PROBLEM DETAILS: Reproduce the items below verbatim, from the first line through the line containing "Looking at the", inclusive, and omit the pictures.

_ _ _ _

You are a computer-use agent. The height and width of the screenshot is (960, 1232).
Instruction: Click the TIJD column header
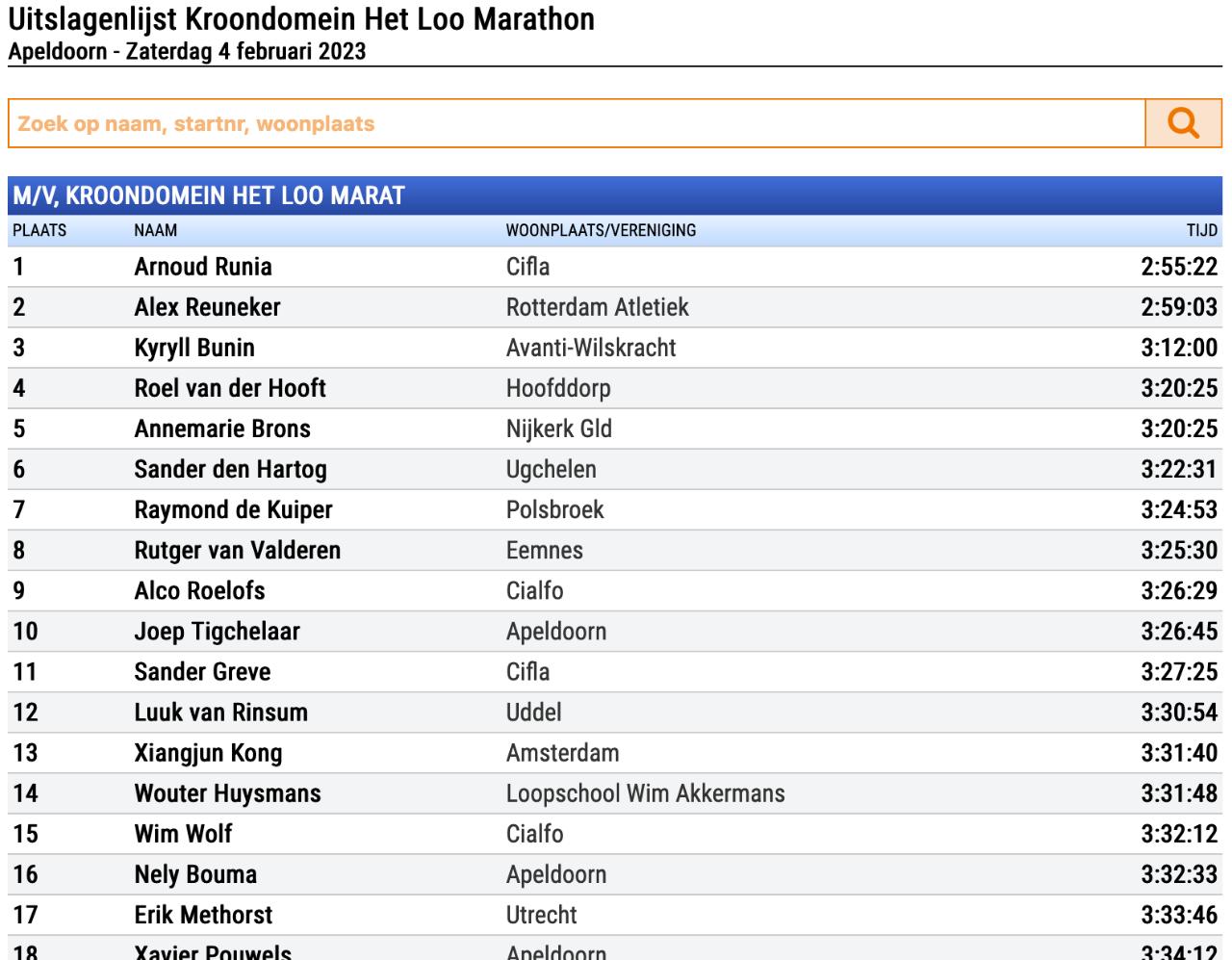pos(1202,230)
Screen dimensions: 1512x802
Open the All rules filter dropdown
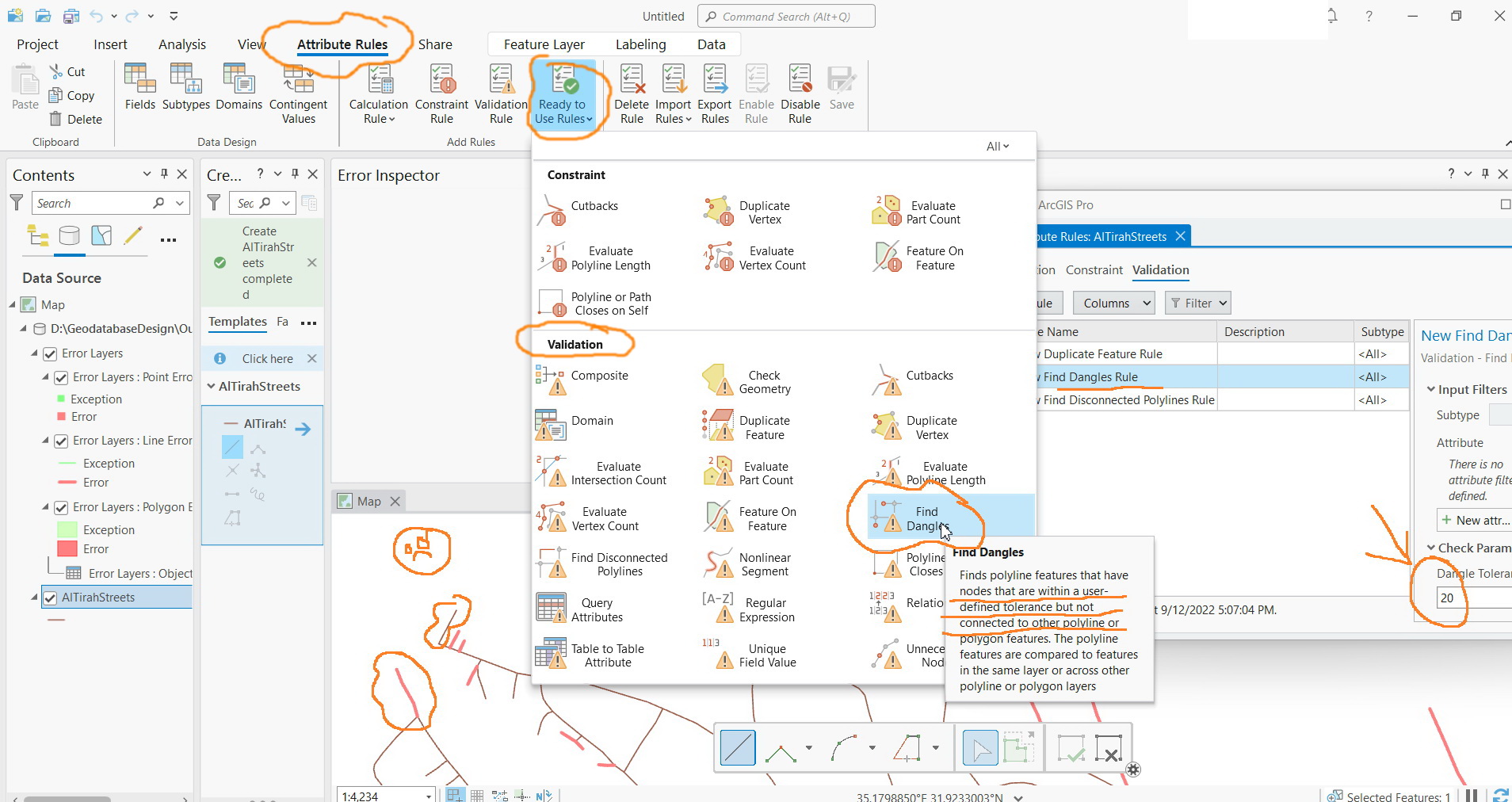[x=996, y=146]
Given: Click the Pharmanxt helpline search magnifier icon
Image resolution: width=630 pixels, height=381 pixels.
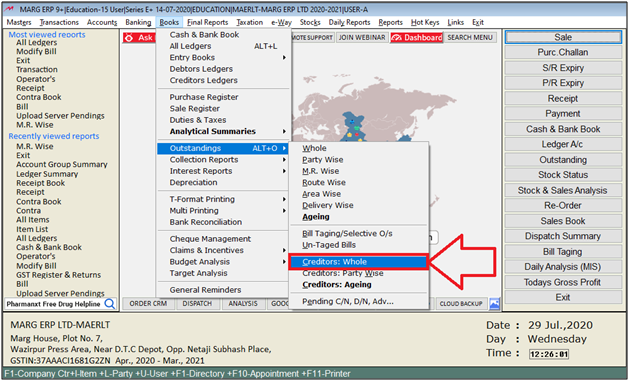Looking at the screenshot, I should pos(110,304).
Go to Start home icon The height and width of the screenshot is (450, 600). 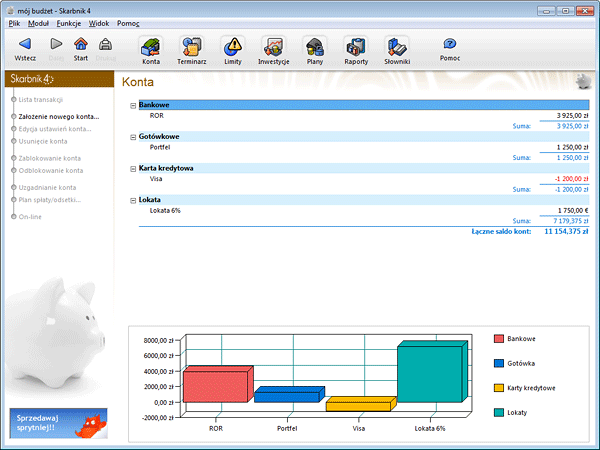click(80, 45)
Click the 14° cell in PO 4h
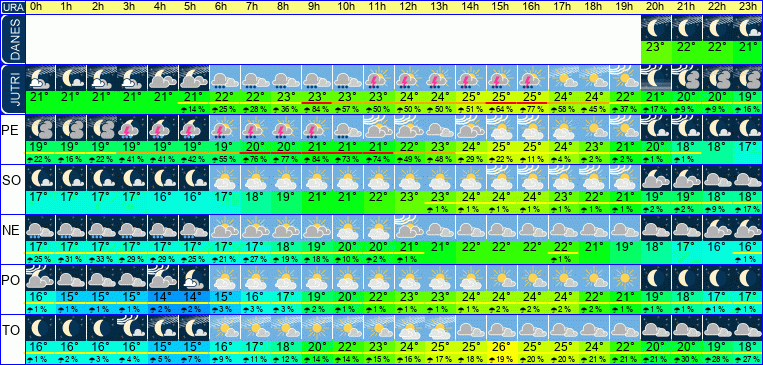The image size is (763, 365). 163,297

_ _ _ _

ANSWER IN FULL:
You are a computer-use agent. The height and width of the screenshot is (960, 1232).
Instruction: Click the TIJD column header
pos(1202,230)
Screen dimensions: 1512x802
Open the All rules filter dropdown
[x=996, y=146]
Given: Click the Pharmanxt helpline search magnifier icon
Image resolution: width=630 pixels, height=381 pixels.
Looking at the screenshot, I should pos(110,304).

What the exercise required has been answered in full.